D'après l'extrait sur le roman anglais du dix-neuvième siècle, quel âge avait Thackeray lorsque la reine Victoria monta sur le trône ?

▸ Extrait de page
# # # # # # #

L’espérance — ou l’illusion — d’une certitude morale, d’une explication définitive de la vie, la hantise d’un problème, parfois d’une doctrine, sont rarement absentes de leur œuvre. Le roman avait bien, même à son origine, servi comme moyen d’enseignement, de propagande. Mais la fiction s’y trouvait adjointe à la leçon, la confiture à l’aloès, pour faire passer une médecine. Au dix-neuvième siècle, doctrine et récit tendent à se confondre. C’est le roman lui-même qui est l’enseignement, ou l’enseignement qui est romanesque. Il y a beaucoup de confiture d’aloès dans la fiction moderne. Le ton et l’intention didactiques, l’intervention directe de l’auteur, s’étendent à tous les domaines, à tous les problèmes. Le roman épouse la politique et la sociologie, la science et la conscience, sert au transport en commun des intelligences, devient un moyen universel d’expression, l’omnibus de la littérature, mais sans abdiquer sa fonction primordiale, qui est de conter, peindre et émouvoir, sans changer son triple moteur : action, analyse, sentiment.

On verra les faiblesses de cette force, les fragilités artistiques de cette architecture, et où conduisirent parfois l’intention didactique, l’intrusion de la doctrine, le besoin de certitude et de stabilité. Ce qu’il faut retenir ici, c’est que le dix-neuvième siècle vit un développement du roman aussi magnifique, aussi soudain en son genre, que le dix-huitième siècle. La reine Victoria n’y fut, pauvre femme, que pour bien peu de chose, et n’y contribua guère que pour appesantir une tendance déjà sensible vers d’impossibles stabilités. Mais son règne a coïncidé avec la splendide effervescence de la fiction moderne, et il est naturel que, dans ce domaine aussi, l’on parle de l’âge de Victoria. Ceux de la reine Anne et de la reine Élisabeth n’avaient rien fourni de comparable.


Dickens, âgé de vingt-cinq ans, arrivait du premier coup à la célébrité quand la reine, âgée de dix-huit ans, montait sur le trône. Thackeray en avait vingt-six, Charlotte Brontë vingt et un, George Eliot dix-huit. Parmi les autres grands romanciers du siècle, Reade, Trollope et Kingsley atteignaient l’âge d’homme, et, dans les rangs de cette admirable génération, George Meredith était entré depuis déjà neuf ans. Thomas Hardy naquit trois ans plus tard. On voit combien simultané fut le développement de la fiction anglaise au dix-neuvième siècle, et à quel point il était exact d’y faire pressentir au début de cette étude une série de mutations soudaines.

Le sentiment humain est ce qu’il y a de positif dans l’inspiration du temps. Il fait sa grandeur et sa force. Mais il se morfond et longtemps s’efface devant un système politique et social qui a pour lui la force et la fatalité du fait.

# # # # # # #

▸ Matériel

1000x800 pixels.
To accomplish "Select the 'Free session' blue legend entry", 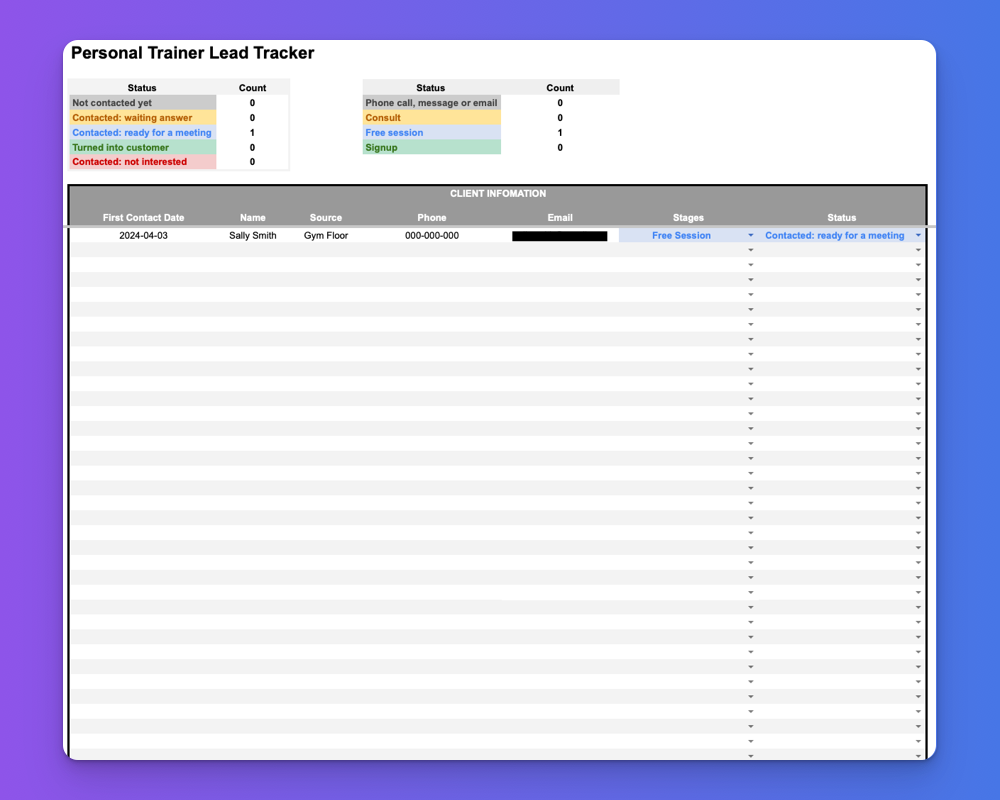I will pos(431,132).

# # # # # # #

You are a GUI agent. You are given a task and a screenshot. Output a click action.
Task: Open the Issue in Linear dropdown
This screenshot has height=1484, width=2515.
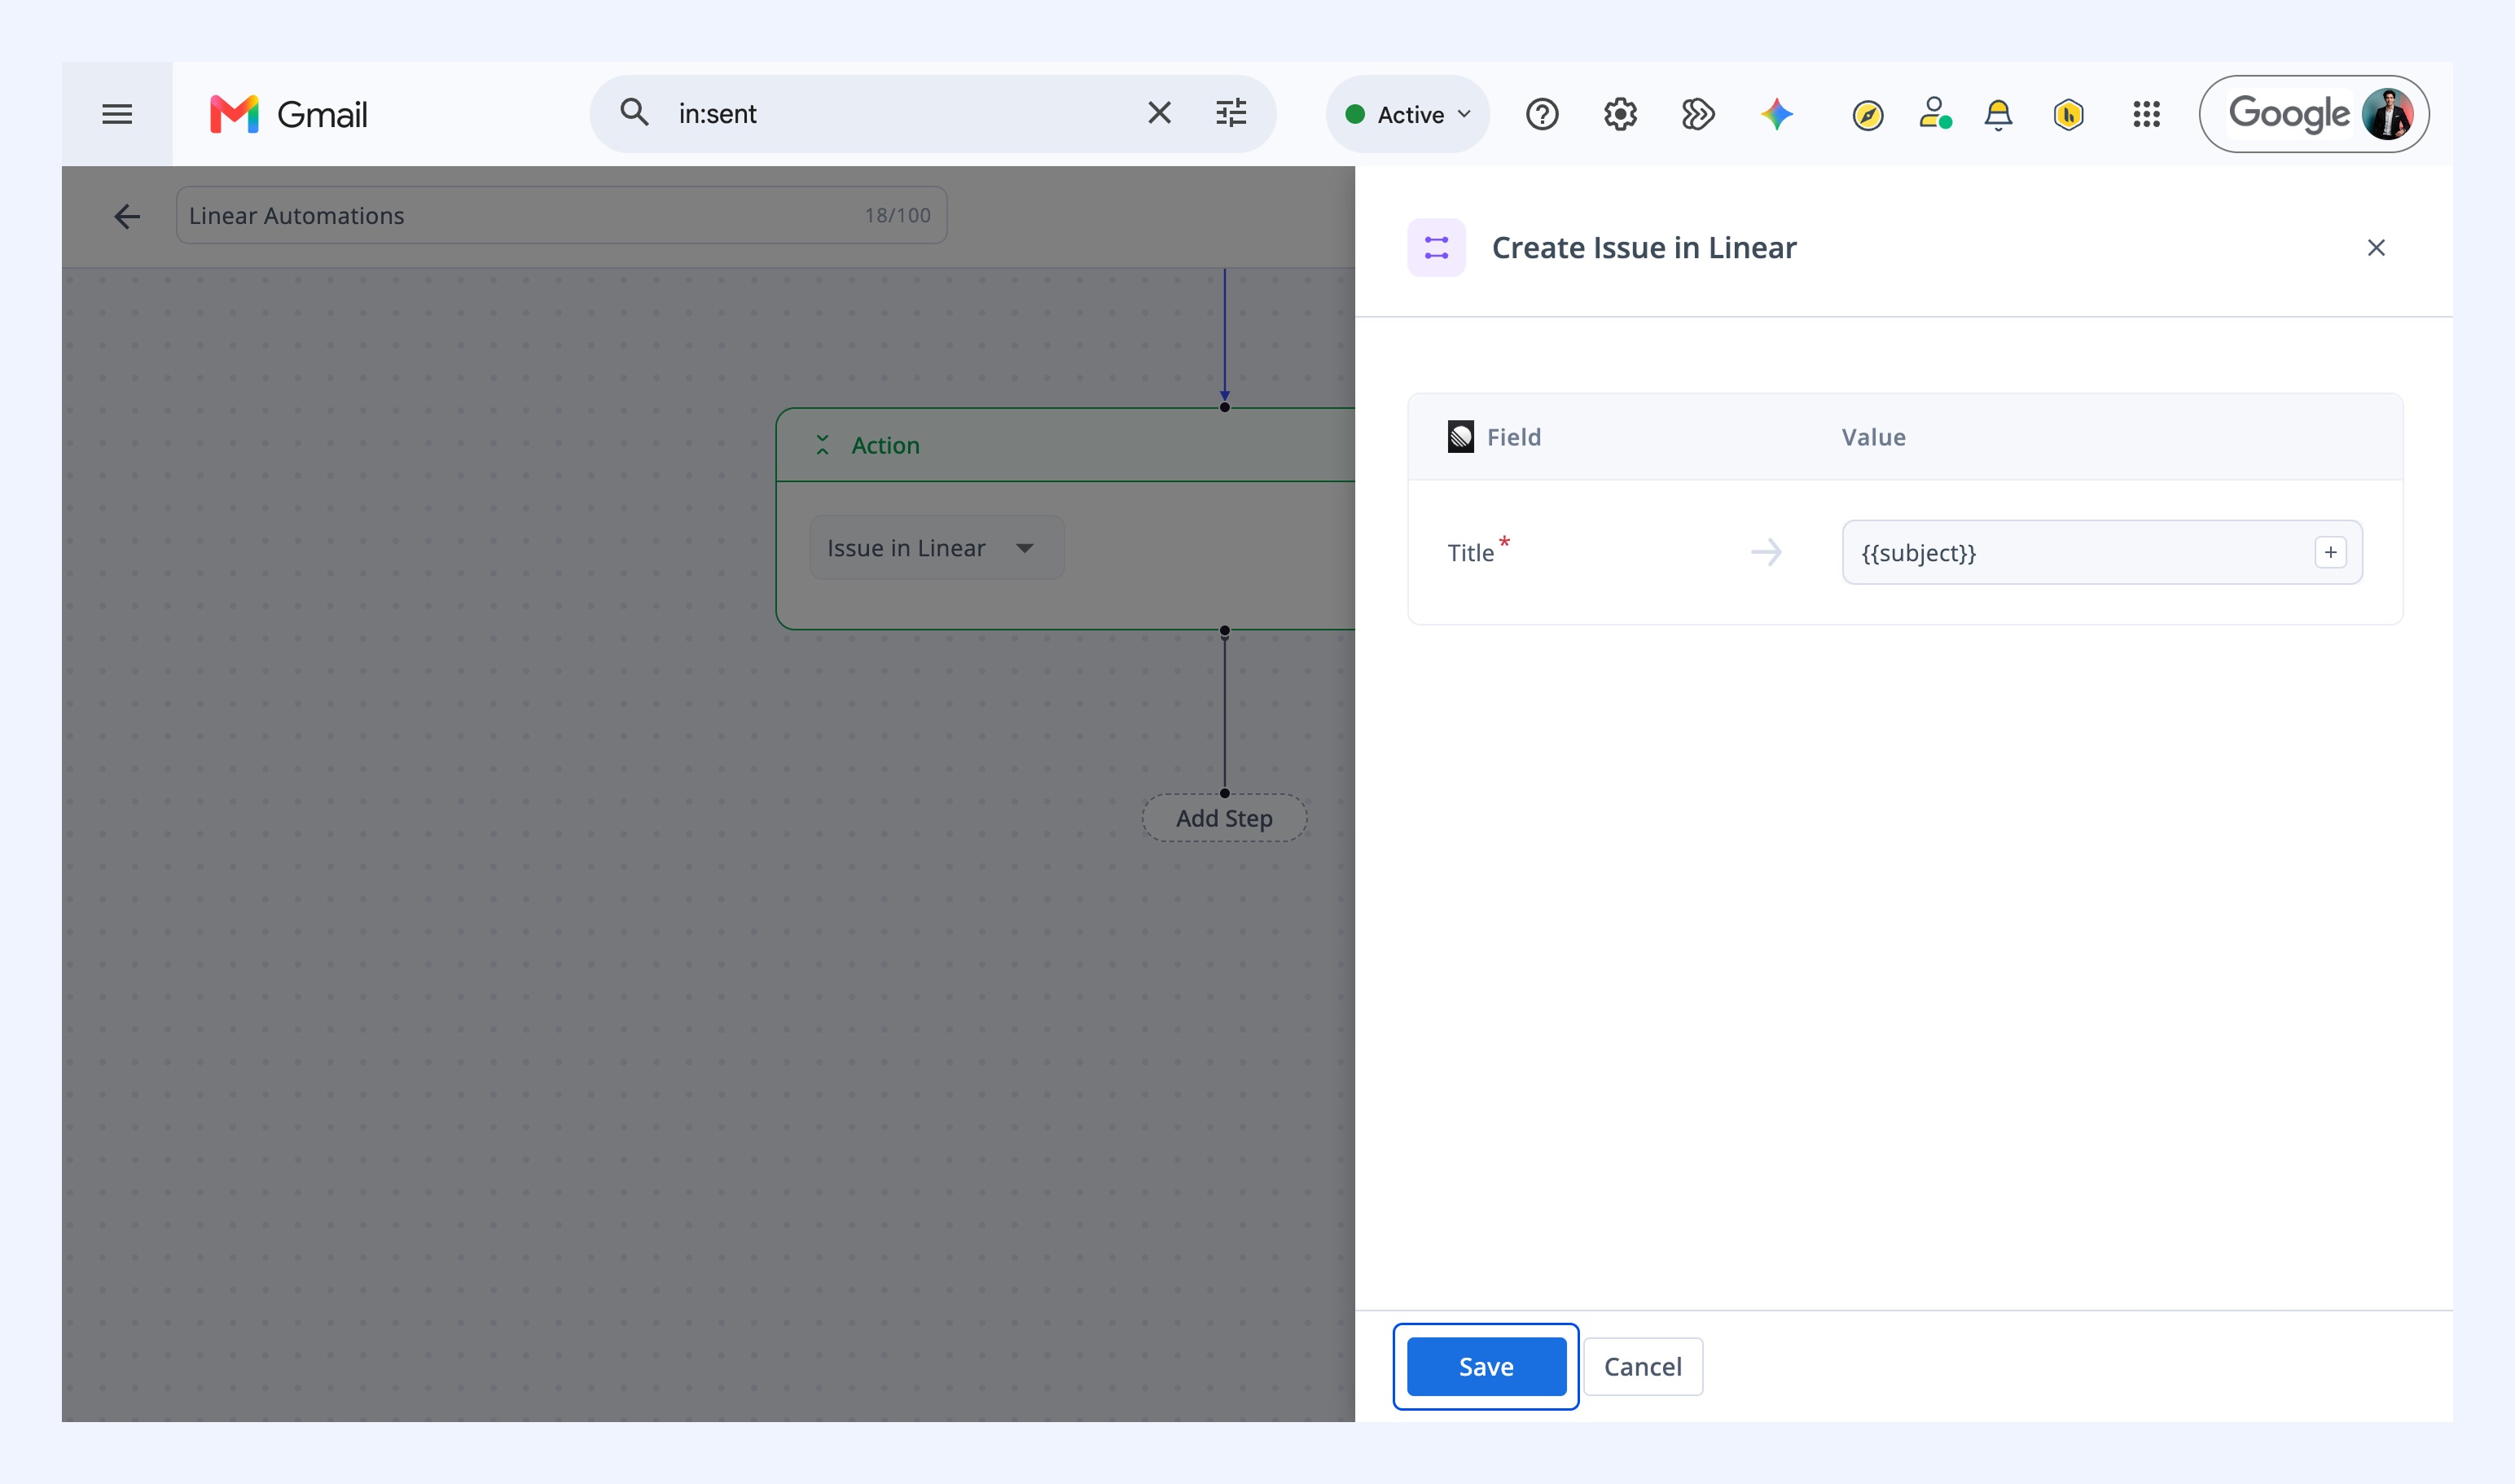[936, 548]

# # # # # # #

▸ Solution de la tâche
Vingt-six ans.